# Start of DOCUMENT TEXT

Documentation

Basic usage

Basic usage:

from pySmartDL import SmartDL

url = "https://github.com/iTaybb/pySmartDL/raw/master/test/7za920.zip"
dest = "C:\\Downloads\\" # or '~/Downloads/' on linux

obj = SmartDL(url, dest)
obj.start()
# [*] 0.23 Mb / 0.37 Mb @ 88.00Kb/s [##########--------] [60%, 2s left]

path = obj.get_dest()

For more examples please refer to the Code Examples page.

pySmartDL.SmartDL (main class)

class pySmartDL.SmartDL(urls, dest=None, progress_bar=True, fix_urls=True, threads=5, timeout=5, logger=None, connect_default_logger=False, request_args=None, verify=True)

The main SmartDL class

Parameters:
  • urls (string or list of strings) – Download url. It is possible to pass unsafe and unicode characters. You can also pass a list of urls, and those will be used as mirrors.
  • dest (string) – Destination path. Default is %TEMP%/pySmartDL/.
  • progress_bar (bool :param fix_urls: If true, attempts to fix urls with unsafe characters. :type fix_urls: bool :param threads: Number of threads to use. :type threads: int) – If True, prints a progress bar to the stdout stream. Default is True.
  • timeout – Timeout for network operations, in seconds. Default is 5. :type timeout: int
  • logger (logging.Logger instance) – An optional logger.
  • connect_default_logger (bool) – If true, connects a default logger to the class.
  • request_args (dict) – Arguments to be passed to a new urllib.request.Request instance in dictionary form. See urllib.request docs for options.
  • verify (bool) – If ssl certificates should be validated.
Return type:

SmartDL instance

Note

The provided dest may be a folder or a full path name (including filename). The workflow is:

  • If the path exists, and it’s an existing folder, the file will be downloaded to there with the original filename.
  • If the past does not exist, it will create the folders, if needed, and refer to the last section of the path as the filename.
  • If you want to download to folder that does not exist at the moment, and want the module to fill in the filename, make sure the path ends with os.sep.
  • If no path is provided, %TEMP%/pySmartDL/ will be used.
add_basic_authentication(username, password)

Uses HTTP Basic Access authentication for the connection.

Parameters:
  • username (string) – Username.
  • password (string) – Password.
add_hash_verification(algorithm, hash)

Adds hash verification to the download.

If hash is not correct, will try different mirrors. If all mirrors aren’t passing hash verification, HashFailedException Exception will be raised.

Note

If downloaded file already exist on the destination, and hash matches, pySmartDL will not download it again.

# End of DOCUMENT TEXT
# Start of RECORD LIST

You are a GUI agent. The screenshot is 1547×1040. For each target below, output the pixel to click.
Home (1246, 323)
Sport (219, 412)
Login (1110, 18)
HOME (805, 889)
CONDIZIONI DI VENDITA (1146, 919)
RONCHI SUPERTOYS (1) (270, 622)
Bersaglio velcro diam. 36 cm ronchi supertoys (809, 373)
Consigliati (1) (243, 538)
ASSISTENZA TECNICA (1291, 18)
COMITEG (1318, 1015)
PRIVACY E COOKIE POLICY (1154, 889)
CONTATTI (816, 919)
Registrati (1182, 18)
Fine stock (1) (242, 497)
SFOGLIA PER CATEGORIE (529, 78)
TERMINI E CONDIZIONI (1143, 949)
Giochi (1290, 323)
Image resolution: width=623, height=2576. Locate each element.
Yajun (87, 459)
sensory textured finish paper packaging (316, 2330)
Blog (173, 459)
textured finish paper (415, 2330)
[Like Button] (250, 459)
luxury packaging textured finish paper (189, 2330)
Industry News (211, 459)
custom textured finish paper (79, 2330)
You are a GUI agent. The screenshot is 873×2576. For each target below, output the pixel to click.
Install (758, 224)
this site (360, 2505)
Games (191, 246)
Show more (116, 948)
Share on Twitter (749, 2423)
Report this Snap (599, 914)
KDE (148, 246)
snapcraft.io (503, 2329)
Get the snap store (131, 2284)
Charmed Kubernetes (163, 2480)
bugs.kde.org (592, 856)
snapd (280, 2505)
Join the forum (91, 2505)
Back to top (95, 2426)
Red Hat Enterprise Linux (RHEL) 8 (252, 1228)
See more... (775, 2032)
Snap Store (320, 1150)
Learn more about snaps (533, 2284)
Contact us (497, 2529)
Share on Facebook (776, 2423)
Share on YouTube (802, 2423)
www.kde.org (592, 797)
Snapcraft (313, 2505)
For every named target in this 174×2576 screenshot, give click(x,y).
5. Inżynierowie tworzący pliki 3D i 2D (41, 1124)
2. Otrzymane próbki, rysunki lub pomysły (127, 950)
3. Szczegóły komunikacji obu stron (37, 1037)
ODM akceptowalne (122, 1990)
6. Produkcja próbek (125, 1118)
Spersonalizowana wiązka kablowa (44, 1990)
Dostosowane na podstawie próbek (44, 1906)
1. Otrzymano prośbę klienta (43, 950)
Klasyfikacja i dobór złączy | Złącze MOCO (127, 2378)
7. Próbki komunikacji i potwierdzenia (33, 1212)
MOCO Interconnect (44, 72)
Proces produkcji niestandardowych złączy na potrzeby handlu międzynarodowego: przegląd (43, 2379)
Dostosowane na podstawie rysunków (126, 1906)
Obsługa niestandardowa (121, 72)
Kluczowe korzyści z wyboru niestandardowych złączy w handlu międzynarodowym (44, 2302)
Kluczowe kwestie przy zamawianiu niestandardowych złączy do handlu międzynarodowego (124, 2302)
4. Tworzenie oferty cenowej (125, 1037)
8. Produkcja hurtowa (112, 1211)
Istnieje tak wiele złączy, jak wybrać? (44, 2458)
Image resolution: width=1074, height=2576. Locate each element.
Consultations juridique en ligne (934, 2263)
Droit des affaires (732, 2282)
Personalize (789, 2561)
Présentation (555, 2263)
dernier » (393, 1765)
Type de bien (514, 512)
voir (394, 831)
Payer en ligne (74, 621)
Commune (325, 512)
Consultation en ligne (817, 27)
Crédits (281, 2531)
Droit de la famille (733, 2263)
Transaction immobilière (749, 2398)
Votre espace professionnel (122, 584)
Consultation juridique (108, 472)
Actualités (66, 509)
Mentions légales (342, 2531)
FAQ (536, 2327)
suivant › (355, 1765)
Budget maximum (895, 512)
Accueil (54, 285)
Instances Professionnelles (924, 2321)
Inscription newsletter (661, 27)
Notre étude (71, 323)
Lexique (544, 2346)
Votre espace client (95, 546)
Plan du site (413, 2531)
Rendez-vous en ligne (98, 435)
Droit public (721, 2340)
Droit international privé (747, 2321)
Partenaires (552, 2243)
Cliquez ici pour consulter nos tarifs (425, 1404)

# End of RECORD LIST

» **TASK INSTRUCTIONS**:
A) In the pySmartDL documentation, name every parameter that has its own bullet in the Parameters list for the main SmartDL class.
B) Duplicate the records verbatim, starting at the line that contains "Dostosowane na podstawie próbek (44, 1906)" and ending at the last line of the records.

» **OUTPUTS**:
A) urls, dest, progress_bar, timeout, logger, connect_default_logger, request_args, verify

B)
Dostosowane na podstawie próbek (44, 1906)
1. Otrzymano prośbę klienta (43, 950)
Klasyfikacja i dobór złączy | Złącze MOCO (127, 2378)
7. Próbki komunikacji i potwierdzenia (33, 1212)
MOCO Interconnect (44, 72)
Proces produkcji niestandardowych złączy na potrzeby handlu międzynarodowego: przegląd (43, 2379)
Dostosowane na podstawie rysunków (126, 1906)
Obsługa niestandardowa (121, 72)
Kluczowe korzyści z wyboru niestandardowych złączy w handlu międzynarodowym (44, 2302)
Kluczowe kwestie przy zamawianiu niestandardowych złączy do handlu międzynarodowego (124, 2302)
4. Tworzenie oferty cenowej (125, 1037)
8. Produkcja hurtowa (112, 1211)
Istnieje tak wiele złączy, jak wybrać? (44, 2458)
Image resolution: width=1074, height=2576. Locate each element.
Consultations juridique en ligne (934, 2263)
Droit des affaires (732, 2282)
Personalize (789, 2561)
Présentation (555, 2263)
dernier » (393, 1765)
Type de bien (514, 512)
voir (394, 831)
Payer en ligne (74, 621)
Commune (325, 512)
Consultation en ligne (817, 27)
Crédits (281, 2531)
Droit de la famille (733, 2263)
Transaction immobilière (749, 2398)
Votre espace professionnel (122, 584)
Consultation juridique (108, 472)
Actualités (66, 509)
Mentions légales (342, 2531)
FAQ (536, 2327)
suivant › (355, 1765)
Budget maximum (895, 512)
Accueil (54, 285)
Instances Professionnelles (924, 2321)
Inscription newsletter (661, 27)
Notre étude (71, 323)
Lexique (544, 2346)
Votre espace client (95, 546)
Plan du site (413, 2531)
Rendez-vous en ligne (98, 435)
Droit public (721, 2340)
Droit international privé (747, 2321)
Partenaires (552, 2243)
Cliquez ici pour consulter nos tarifs (425, 1404)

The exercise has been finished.